Generate a human readable string to represent the reaction.

Notes

Overrides build_reaction_string() of the cobra.Reaction so that the reaction arrow depends on MassReaction.reversible rather than the inherited cobra.Reaction.reversibility attribute.

Parameters

use_metabolite_names (bool) – If True, use the metabolite names instead of their identifiers. Default is False.

Returns

reaction_string – A string representation of the reaction.

Return type

str

check_mass_balance()

Compute the mass and charge balances for the reaction.

Returns

Returns a dict of {element: amount} for unbalanced elements, with the “charge” treated as an element in the dict. For a balanced reaction, an empty dict is returned.

Return type

dict

build_reaction_from_string(reaction_str, verbose=True, fwd_arrow=None, rev_arrow=None, reversible_arrow=None, term_split='+')

Build reaction from reaction equation reaction_str using parser.

Takes a string representation of the reaction and uses the specifications supplied in the optional arguments to infer a set of metabolites, metabolite compartments, and stoichiometries for the reaction. It also infers the refversibility of the reaction from the reaction arrow.

For example:

• 'A + B <=> C' for reversible reactions, A & B are reactants.

• 'A + B --> C' for irreversible reactions, A & B are reactants.

• 'A + B <-- C' for irreversible reactions, A & B are products.

The change is reverted upon exit when using the MassModel as a context.

Notes

Extends build_reaction_from_string() of the cobra.Reaction in order to change how the irreversible backwards arrow is interpreted, affecting the assignment of reactants and products rather than how the bounds are set.

Parameters

• reaction_str (str) – A string containing the reaction formula (equation).

• verbose (bool) – Setting the verbosity of the function. Default is True.

• fwd_arrow (re.compile, None) – For forward irreversible reaction arrows. If None, the arrow is expected to be '-->' or '==>'.

• rev_arrow (re.compile, None) – For backward irreversible reaction arrows. If None, the arrow is expected to be '<--' or '<=='.

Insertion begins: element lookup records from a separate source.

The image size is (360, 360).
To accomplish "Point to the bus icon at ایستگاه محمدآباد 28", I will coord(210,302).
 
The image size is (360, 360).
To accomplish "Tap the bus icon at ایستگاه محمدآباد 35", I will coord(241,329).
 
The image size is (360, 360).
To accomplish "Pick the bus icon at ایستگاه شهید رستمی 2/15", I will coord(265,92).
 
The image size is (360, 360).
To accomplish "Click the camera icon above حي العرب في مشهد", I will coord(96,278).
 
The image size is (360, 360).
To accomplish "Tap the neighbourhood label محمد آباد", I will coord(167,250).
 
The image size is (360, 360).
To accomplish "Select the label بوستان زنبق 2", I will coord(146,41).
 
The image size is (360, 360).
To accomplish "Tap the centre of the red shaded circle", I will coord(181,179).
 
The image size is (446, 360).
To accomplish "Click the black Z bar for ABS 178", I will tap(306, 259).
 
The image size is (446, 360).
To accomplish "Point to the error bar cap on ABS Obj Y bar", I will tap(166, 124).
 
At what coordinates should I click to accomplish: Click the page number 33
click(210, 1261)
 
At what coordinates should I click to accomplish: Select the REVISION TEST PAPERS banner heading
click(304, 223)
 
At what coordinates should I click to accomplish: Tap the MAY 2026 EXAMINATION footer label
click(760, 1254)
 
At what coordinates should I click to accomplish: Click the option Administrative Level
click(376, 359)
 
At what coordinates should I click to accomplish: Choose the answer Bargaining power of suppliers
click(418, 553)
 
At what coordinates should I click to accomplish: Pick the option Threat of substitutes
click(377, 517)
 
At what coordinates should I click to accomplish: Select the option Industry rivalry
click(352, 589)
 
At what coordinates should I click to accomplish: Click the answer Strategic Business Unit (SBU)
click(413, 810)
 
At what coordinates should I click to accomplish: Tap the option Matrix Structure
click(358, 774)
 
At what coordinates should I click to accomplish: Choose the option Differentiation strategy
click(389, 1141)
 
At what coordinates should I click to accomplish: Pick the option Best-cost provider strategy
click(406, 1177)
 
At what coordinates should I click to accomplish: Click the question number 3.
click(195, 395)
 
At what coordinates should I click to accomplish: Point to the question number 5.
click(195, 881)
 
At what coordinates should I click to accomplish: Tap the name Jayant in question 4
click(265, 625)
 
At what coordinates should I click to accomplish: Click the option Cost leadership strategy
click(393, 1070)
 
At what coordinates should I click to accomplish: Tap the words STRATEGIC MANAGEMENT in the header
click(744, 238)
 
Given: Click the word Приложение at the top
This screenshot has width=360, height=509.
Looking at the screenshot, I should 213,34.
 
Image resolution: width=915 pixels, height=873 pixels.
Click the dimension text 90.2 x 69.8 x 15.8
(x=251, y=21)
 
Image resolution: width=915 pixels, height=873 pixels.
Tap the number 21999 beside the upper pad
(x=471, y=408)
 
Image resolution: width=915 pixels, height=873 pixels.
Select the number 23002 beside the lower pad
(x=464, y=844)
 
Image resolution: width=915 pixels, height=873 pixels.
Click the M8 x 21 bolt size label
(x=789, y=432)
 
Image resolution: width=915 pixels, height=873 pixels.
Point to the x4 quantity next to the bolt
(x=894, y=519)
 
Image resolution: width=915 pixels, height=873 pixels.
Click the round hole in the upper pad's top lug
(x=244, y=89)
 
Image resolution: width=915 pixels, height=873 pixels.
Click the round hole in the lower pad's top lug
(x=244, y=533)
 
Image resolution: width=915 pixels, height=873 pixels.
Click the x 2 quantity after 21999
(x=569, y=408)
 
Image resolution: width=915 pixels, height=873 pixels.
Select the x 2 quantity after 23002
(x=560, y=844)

• reversible_arrow (re.compile, None) – For reversible reaction arrows. If None, the arrow is expected to be '<=>' or '<->'.

• term_split (str) – Dividing individual metabolite entries. Default is "+".

knock_out()

Knockout reaction by setting its bounds to zero.

_cobra_to_mass_repair()

Convert associated cobra.Metabolites to MassMetabolites for self.

Warning

This method is intended for internal use only.

_associate_gene(cobra_gene)

Associates a Gene with the reaction.

Parameters

cobra_gene (Gene) – Gene to be assoicated with the reaction.

Warning

This method is intended for internal use only.

_dissociate_gene(cobra_gene)

Dissociates a Gene with the reaction.

Parameters

cobra_gene (Gene) – Gene to be disassociated with the reaction.

Warning

This method is intended for internal use only.

_make_boundary_metabolites()

Make the boundary metabolite.

Warning

This method is intended for internal use only.

_repr_html_()

HTML representation of the overview for the MassReaction.

Warning

This method is intended for internal use only.

__copy__()

Create a copy of the MassReaction.

Warning

This method is intended for internal use only.

__deepcopy__(memo)

Create a deepcopy of the MassReaction.

Warning

This method is intended for internal use only.

__str__()

Create an id string with the stoichiometry.

Warning

This method is intended for internal use only.

__dir__()

Override default dir() implementation to list only public items.

Warning

This method is intended for internal use only.